Também os usuários de substâncias psicoativas  foram alvo do proselitismo dos fundamentalistas. Na esteira da falência da “guerra às drogas” e na ausência de uma política de educação e saúde mental que construa a autonomia dos sujeitos frente a estas substâncias, os fundamentalistas multiplicaram outro mercado lucrativo: o da cura pela conversão. Em todo o país, “comunidades terapêuticas” recebem recursos públicos para sustentarem seu proselitismo religioso junto aos dependentes químicos.

Mas por que os fundamentalistas escolheram as religiões afro, @s sexodivers@s e os povos indígenas como seus inimigos? Por que não escolheram a religião católica, ainda majoritária no país e com a qual eles disputam espaço? 

Uma marca dos fundamentalistas é a covardia: eles só enfrentam inimigos muito mais frágeis que eles. Do total da população brasileira, 1,5% é de seguidores das religiões afro, 5 a 10%  se declaram homossexuais de %, e menos de 900 mil brasileir@s se declaram indígenas. Além de minoritários, esses grupos, têm sido historicamente estigmatizados e inferiorizados. 
  
Certamente, tão cedo, não veremos uma Santa ser chutada novamente por um pastor fundamentalista, mas terreiros seguem sendo violados Brasil a fora sem que isso cause grandes comoções.

O caminho da ascensão fundamentalista vem sendo trilhado sem qualquer resistência: exploração da fé de um povo dilacerado; constituição de um moderno curral eleitoral – transformando Cristo em Cabo Eleitoral –; influência crescente no Parlamento e nos executivos; poder crescente no oligopólio brasileiro de informação; comunidades terapêuticas, empresas de shows, editoras, isenção de impostos…

Uma trajetória que dilacera, aos poucos, nosso nunca integralmente conquistado Estado Laico: leis que, de forma crescente, estabelecem os valores dos fundamentalistas como obrigatórios para o restante da sociedade, proselitismo religioso nas escolas públicas, transferência de dinheiro público para subsidiar comunidades terapêuticas, dinheiro público para marchas para “Jesus”, dinheiro público para parques gospel

E a sociedade brasileira, passiva, assiste à ascensão do fundamentalismo.

Até que os fundamentalistas resolveram dar um passo “maior que suas pernas”: ter seu quadro político mais extremista como presidente da Comissão de Direitos Humanos.

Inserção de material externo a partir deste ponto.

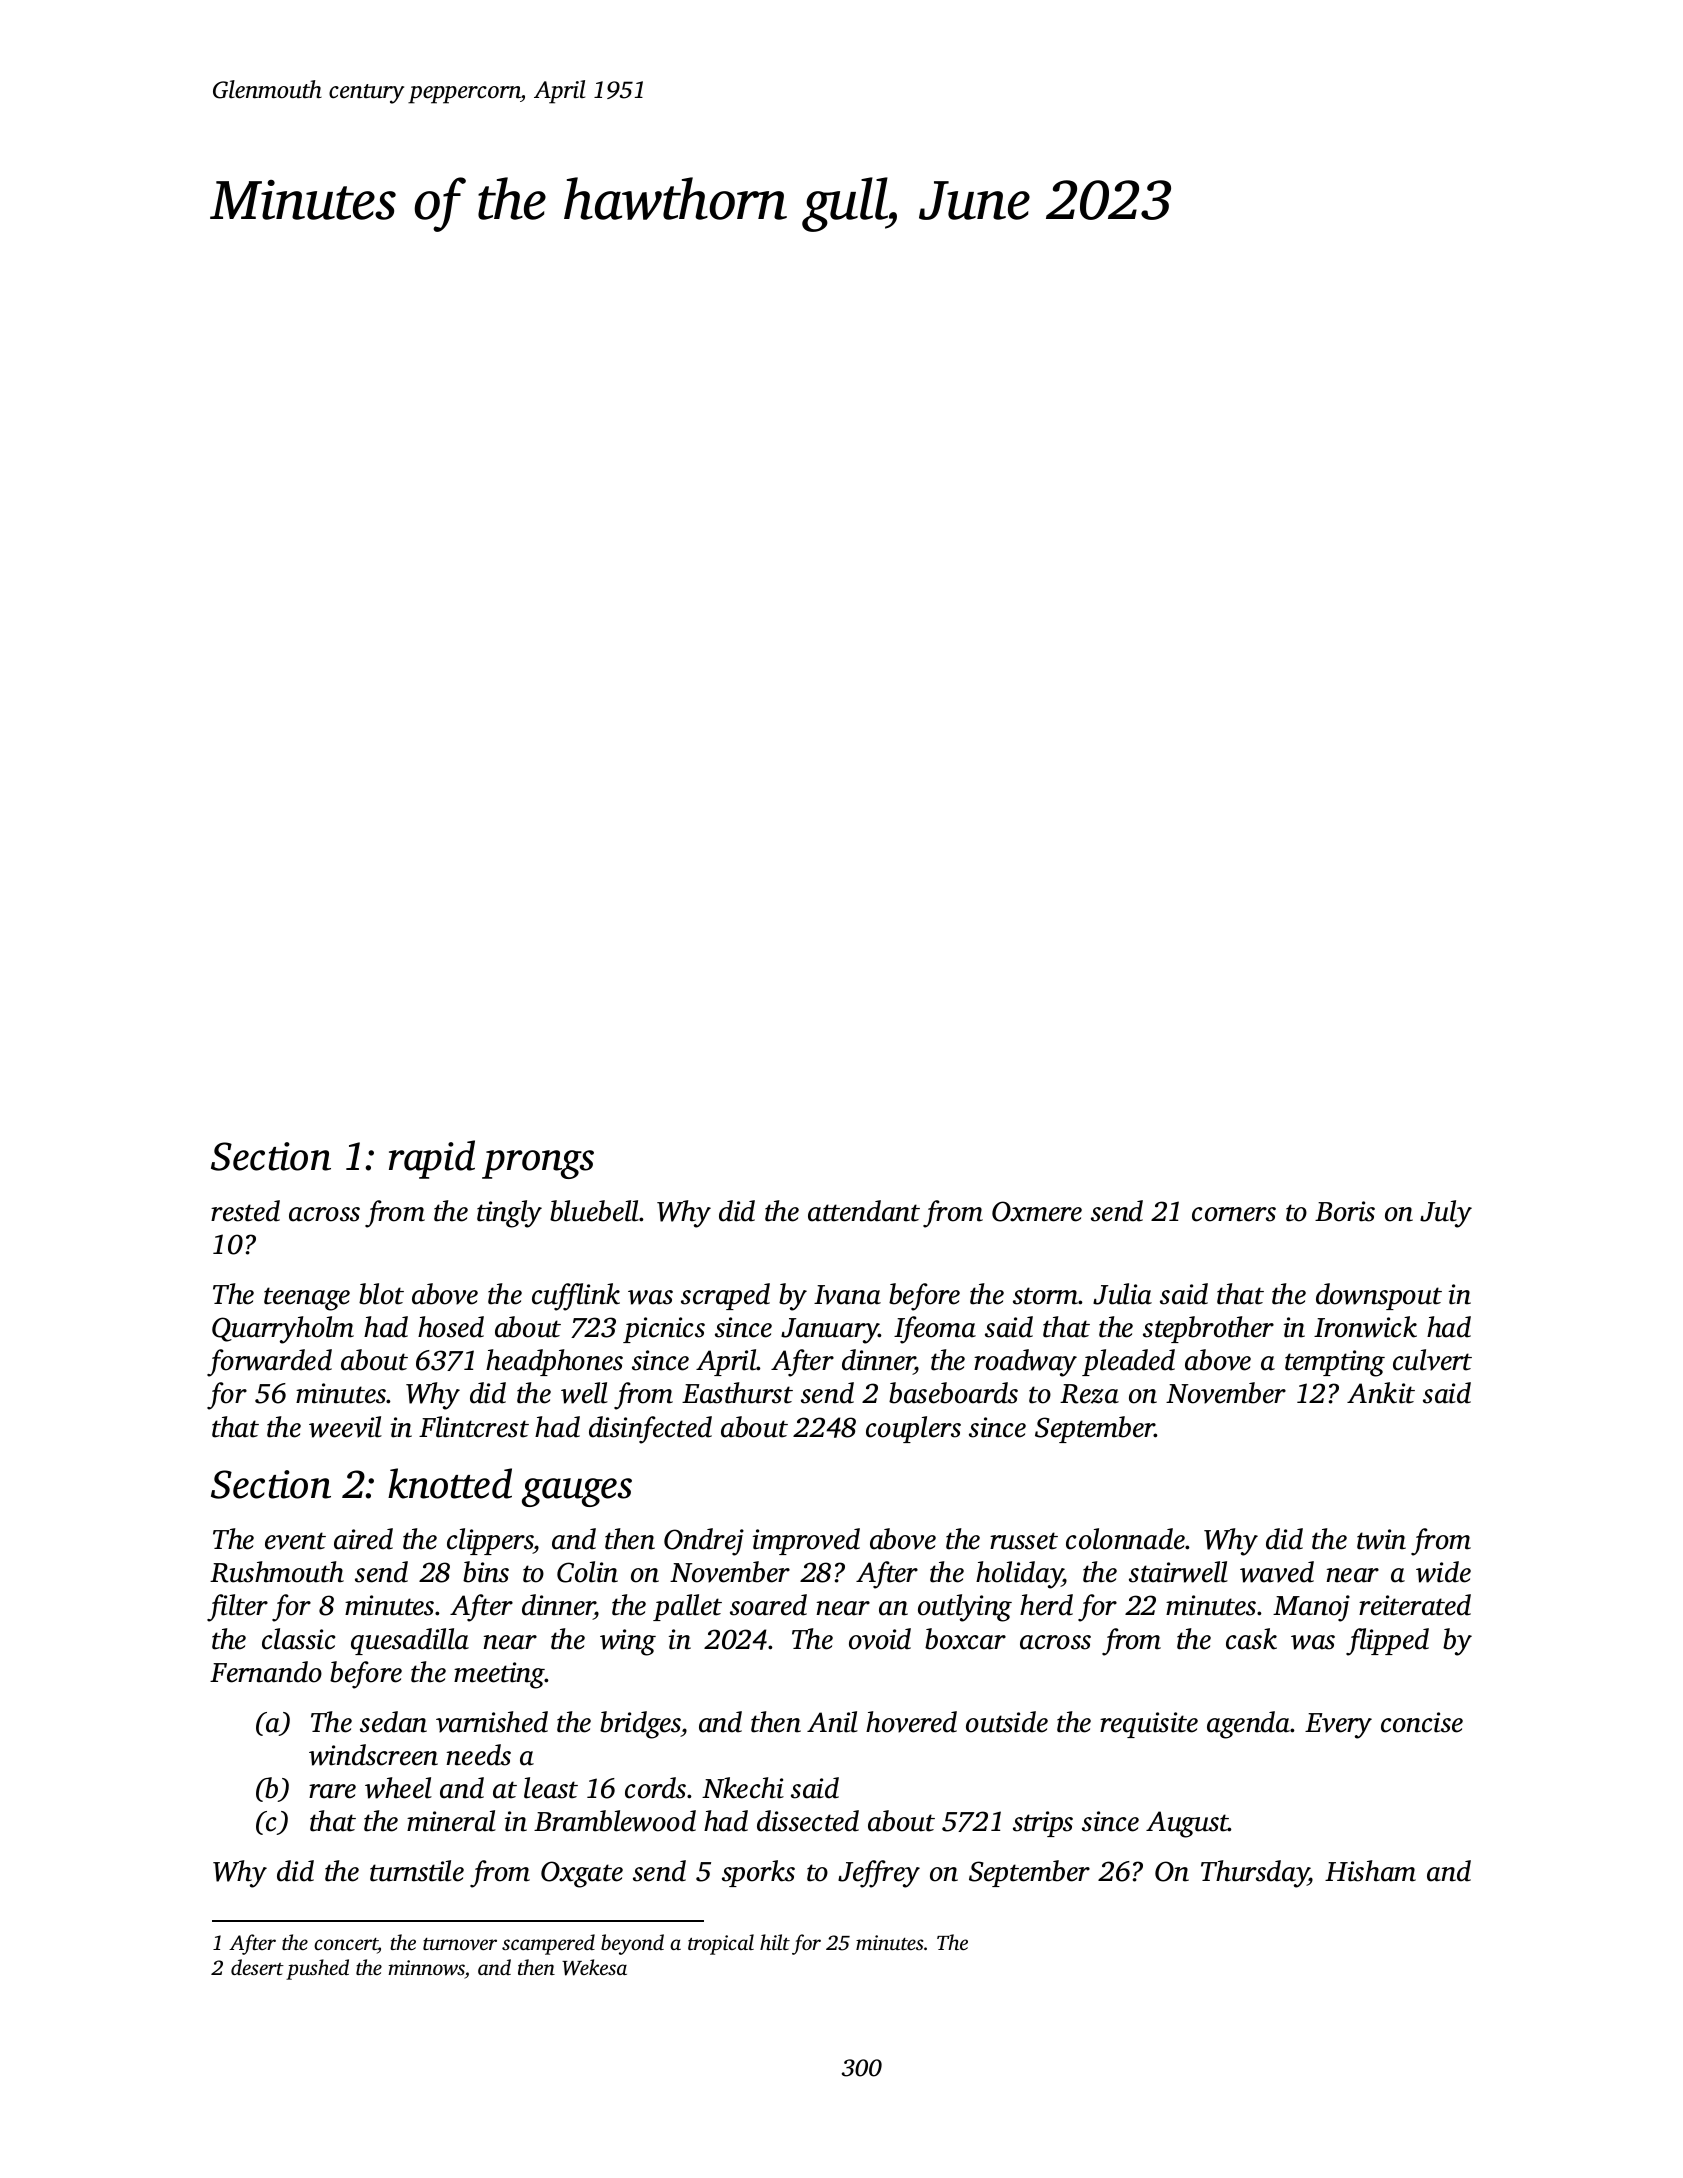 Image resolution: width=1683 pixels, height=2178 pixels. I want to click on cask, so click(1251, 1639).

Marco Feliciano é uma caricatura pesada demais para a sociedade brasileira. Além dos “tradicionais” ataques aos sexodivers@s, candomblecistas, umbandistas – que ele chegou até a pregar pelos “sepultamentos” –, o deputado-pastor vai além: ataca todos(as) os(as) negros(as) – classificando-os(as) como “amaldiçoados(as)” e resgatando teologia de tempos de apartheid – e as mulheres. que, e segundo ele, deveriam ser subalternizadas pelos homens.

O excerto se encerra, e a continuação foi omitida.